(Document text begins)
The answer might just be polio.
Before contracting polio, FDR had not known much suffering in his life. He was the son of a very wealthy family, summering in style in Canada and in general living in the lap of luxury. He contracted polio at the age of 39 in 1921, and the disease changed his life. It was incredibly unusual for a middle-aged person to get the progressive disease and FDR fought back with the best doctors money could buy and with his wife Eleanor by his side. But nothing could stop it, and it eventually took his life.
Many historians point to his increased ability to understand the suffering of others through his battle with polio as being the reason that he was so passionate about the sweeping societal changes that he made, pulling us out of the Depression and creating the social structures that we know and generally love today. He’d had polio for 15 years by the time he was elected in 1936.
We’re not saying that you have to get polio to be a great leader. What is true is that understanding the struggles of others makes you a better leader and potentially a great one.
Theodore Roosevelt – Management
Of course a major aspect of good leadership is the ability to manage people effectively. That’s something that Theodore Roosevelt did incredibly well. Though he has a reputation for being hard nosed and holding fast to his decisions, he was known for never ordering people to do his bidding. Roosevelt always worked with people to get the job done.
Subtle isn’t a word that we often associate with Teddy Roosevelt, but it’s one that applies to his leadership style perfectly. Roosevelt didn’t just show people the way, he facilitated their success through scaffolding their progress. Hands on and ready to work hard, he made sure that things were done well and efficiently in government (or as efficiently as possible). His great vision for America was one that was grounded in practicality, something you can see in everything from the Panama Canal to the National Parks system.
“The leader must understand that he leads us, that he guides us, by convincing us so that we will follow him or follow his direction. He must not get it into his head that it is his business to drive us or rule us. His business is to manage the government for us.”– Theodore Roosevelt
Woodrow Wilson – Idealism
We round out our list with Woodrow Wilson. As with all presidents, and all people, there are certainly things that we could critique about Wilson, like his pushback against women’s suffrage, but overall the man who led us through the turbulent times of World War I was one of the great leaders of the 20th century.
(Document text ends)
> _Problem_
In the text on presidential leadership, at what age did FDR contract polio?
(Record set begins)
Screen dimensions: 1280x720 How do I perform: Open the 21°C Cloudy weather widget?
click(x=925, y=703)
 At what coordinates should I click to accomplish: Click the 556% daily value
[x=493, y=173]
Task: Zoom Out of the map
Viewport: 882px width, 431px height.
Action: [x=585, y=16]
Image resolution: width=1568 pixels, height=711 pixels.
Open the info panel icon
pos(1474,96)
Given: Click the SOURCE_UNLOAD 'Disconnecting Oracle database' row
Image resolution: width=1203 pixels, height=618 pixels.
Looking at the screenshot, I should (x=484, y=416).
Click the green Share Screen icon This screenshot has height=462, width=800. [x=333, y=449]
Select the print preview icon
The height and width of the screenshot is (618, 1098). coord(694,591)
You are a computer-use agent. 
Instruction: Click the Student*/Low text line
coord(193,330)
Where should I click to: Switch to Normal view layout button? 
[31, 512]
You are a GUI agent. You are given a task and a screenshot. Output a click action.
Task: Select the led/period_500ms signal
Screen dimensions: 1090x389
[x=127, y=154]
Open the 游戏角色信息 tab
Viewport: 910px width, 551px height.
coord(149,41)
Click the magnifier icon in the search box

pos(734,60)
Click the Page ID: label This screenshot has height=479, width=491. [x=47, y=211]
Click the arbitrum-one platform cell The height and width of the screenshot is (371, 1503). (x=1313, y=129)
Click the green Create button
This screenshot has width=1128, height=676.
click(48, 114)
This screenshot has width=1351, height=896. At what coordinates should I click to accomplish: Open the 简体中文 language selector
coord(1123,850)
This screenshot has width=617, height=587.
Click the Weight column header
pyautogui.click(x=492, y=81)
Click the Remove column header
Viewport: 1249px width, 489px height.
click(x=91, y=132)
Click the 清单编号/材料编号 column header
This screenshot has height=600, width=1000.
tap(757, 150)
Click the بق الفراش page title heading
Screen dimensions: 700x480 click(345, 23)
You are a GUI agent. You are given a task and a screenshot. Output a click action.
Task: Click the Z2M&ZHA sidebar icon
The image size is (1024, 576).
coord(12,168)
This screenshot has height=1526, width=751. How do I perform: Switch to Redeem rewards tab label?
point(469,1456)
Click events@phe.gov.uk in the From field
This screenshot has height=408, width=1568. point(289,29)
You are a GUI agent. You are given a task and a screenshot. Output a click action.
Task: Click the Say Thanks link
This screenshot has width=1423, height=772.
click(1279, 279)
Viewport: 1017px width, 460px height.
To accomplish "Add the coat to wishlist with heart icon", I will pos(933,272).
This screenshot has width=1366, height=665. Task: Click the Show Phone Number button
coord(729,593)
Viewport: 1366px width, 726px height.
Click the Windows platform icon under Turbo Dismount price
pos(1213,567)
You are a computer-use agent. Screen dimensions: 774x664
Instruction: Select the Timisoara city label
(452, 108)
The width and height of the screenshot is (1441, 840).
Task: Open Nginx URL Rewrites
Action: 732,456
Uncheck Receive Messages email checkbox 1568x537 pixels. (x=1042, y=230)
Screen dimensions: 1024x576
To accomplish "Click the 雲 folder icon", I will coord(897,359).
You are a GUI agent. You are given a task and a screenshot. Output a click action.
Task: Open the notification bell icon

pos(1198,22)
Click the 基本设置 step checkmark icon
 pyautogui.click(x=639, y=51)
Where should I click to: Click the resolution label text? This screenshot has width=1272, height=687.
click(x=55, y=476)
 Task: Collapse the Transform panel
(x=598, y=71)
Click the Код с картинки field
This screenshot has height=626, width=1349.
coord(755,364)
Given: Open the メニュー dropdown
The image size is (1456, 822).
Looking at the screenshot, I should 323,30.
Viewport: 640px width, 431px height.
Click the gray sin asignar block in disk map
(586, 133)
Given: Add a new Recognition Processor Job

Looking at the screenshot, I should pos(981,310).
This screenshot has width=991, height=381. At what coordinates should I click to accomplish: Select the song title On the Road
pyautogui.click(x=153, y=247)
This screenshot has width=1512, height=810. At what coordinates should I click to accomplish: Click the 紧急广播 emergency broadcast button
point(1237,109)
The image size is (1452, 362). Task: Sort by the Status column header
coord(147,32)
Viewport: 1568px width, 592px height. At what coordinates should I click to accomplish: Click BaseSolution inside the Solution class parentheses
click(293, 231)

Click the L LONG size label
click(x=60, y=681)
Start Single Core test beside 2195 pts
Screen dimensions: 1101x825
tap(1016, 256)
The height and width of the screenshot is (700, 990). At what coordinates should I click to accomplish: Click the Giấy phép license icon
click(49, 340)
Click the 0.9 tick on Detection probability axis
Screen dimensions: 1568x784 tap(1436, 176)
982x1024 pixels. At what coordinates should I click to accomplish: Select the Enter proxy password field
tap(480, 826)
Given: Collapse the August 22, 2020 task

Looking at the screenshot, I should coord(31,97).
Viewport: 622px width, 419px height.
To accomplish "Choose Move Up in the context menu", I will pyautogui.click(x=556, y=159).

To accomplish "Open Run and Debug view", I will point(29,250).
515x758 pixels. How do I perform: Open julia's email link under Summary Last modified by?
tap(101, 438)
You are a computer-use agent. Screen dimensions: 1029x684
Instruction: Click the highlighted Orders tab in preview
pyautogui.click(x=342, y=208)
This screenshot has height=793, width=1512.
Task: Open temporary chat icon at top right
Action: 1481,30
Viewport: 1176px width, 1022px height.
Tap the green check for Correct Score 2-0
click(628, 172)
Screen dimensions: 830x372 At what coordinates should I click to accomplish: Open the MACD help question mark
(Record set ends)
> _Solution for this problem_
At 39, in 1921.